Response from a GraphQL operation.
pub struct MexResponse {
    /// Response data (if successful).
    pub data: Option<serde_json::Value>,
    /// List of errors (if any).
    pub errors: Option<Vec<MexGraphQLError>>,
}
Methods:
  • has_data()true if the response contains data.
  • has_errors()true if the response contains errors.
  • fatal_error() — the first fatal error (any error with an error_code), if any.

MexGraphQLError

pub struct MexGraphQLError {
    pub message: String,
    pub extensions: Option<MexErrorExtensions>,
}
Methods:
  • error_code() — the numeric error code, if present.
  • is_summary()true when the error is marked as a summary.
  • has_error_code()true when an error code is set.

MexErrorExtensions

pub struct MexErrorExtensions {
    pub error_code: Option<i32>,
    pub is_summary: Option<bool>,
    pub is_retryable: Option<bool>,
    pub severity: Option<String>,
}

Error handling

pub enum MexError {
    /// Payload missing or malformed with only a descriptive message.
    PayloadParsing(String),
    /// Payload contained an invalid JID.
    InvalidJid(JidError),
    /// GraphQL error with a numeric code surfaced as a typed error.
    ExtensionError { code: i32, message: String },
    /// Underlying IQ request failed.
    Request(IqError),
    /// JSON serialization or deserialization error.
    Json(serde_json::Error),
}
query and mutate automatically convert any fatal GraphQL error (any error with an error_code) into MexError::ExtensionError so you can match on it without inspecting response.errors yourself.
use whatsapp_rust::features::mex::MexError;

match client.mex().query(request).await {
    Ok(response) => {
        if response.has_data() {
            println!("Success: {:?}", response.data);
        }
    }
    Err(MexError::ExtensionError { code, message }) => {
        eprintln!("MEX error {}: {}", code, message);
    }
    Err(e) => eprintln!("Request failed: {}", e),
}

Response handling

Check for data

let response = client.mex().query(request).await?;

if response.has_data() {
    let data = response.data.unwrap();
    // Process data
}

Handle non-fatal errors

Errors without an error_code are non-fatal and surface in response.errors alongside any partial data.
let response = client.mex().query(request).await?;

if response.has_errors() {
    for error in response.errors.as_ref().unwrap() {
        if !error.is_summary() && !error.has_error_code() {
            eprintln!("Warning: {}", error.message);
        }
    }
}

Decode the typed response

Generated operation modules also expose a Response struct that mirrors the GraphQL schema.

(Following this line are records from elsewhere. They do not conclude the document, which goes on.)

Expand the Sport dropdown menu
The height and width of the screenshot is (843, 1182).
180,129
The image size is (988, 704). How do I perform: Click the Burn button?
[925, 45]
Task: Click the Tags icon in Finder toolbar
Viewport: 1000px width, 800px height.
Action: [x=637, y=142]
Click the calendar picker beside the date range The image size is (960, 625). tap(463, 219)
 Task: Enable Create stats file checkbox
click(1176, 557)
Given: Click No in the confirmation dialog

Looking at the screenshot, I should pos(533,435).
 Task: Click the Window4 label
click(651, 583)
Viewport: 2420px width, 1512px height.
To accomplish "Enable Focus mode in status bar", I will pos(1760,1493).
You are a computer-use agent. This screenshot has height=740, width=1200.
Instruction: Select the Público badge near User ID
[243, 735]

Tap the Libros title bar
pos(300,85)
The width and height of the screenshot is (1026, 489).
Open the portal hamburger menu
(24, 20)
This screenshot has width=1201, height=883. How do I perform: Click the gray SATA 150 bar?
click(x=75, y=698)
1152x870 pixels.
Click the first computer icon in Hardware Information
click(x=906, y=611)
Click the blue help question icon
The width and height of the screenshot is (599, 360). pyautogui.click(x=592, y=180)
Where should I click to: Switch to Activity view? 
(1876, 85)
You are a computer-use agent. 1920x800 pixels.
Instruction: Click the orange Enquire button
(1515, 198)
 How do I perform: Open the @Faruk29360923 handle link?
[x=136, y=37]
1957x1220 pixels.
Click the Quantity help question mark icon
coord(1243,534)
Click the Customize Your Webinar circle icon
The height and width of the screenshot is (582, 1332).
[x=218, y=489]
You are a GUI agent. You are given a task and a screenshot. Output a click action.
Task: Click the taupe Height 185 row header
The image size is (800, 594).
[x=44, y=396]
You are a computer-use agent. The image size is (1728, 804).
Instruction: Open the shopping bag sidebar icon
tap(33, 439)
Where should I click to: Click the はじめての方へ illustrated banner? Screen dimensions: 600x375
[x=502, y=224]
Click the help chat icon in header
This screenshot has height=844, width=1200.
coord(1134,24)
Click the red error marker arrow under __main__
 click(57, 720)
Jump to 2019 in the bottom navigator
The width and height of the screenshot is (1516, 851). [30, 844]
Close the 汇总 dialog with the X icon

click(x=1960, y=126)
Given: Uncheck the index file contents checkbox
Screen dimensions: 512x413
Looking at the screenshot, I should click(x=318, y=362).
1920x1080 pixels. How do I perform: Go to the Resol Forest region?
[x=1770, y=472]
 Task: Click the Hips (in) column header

Decode it from response.data with serde_json:
use wacore::iq::mex_operations::fetch_newsletter;

let response = client.mex().query(request).await?;

if let Some(data) = response.data {
    let decoded: fetch_newsletter::Response = serde_json::from_value(data)?;
    if let Some(newsletter) = decoded.xwa2_newsletter {
        println!("Newsletter: {:?}", newsletter);
    }
}
The persisted DOC_ID for each operation is regenerated from the latest WhatsApp Web bundle. Pin to a specific crate version if you need a stable wire format.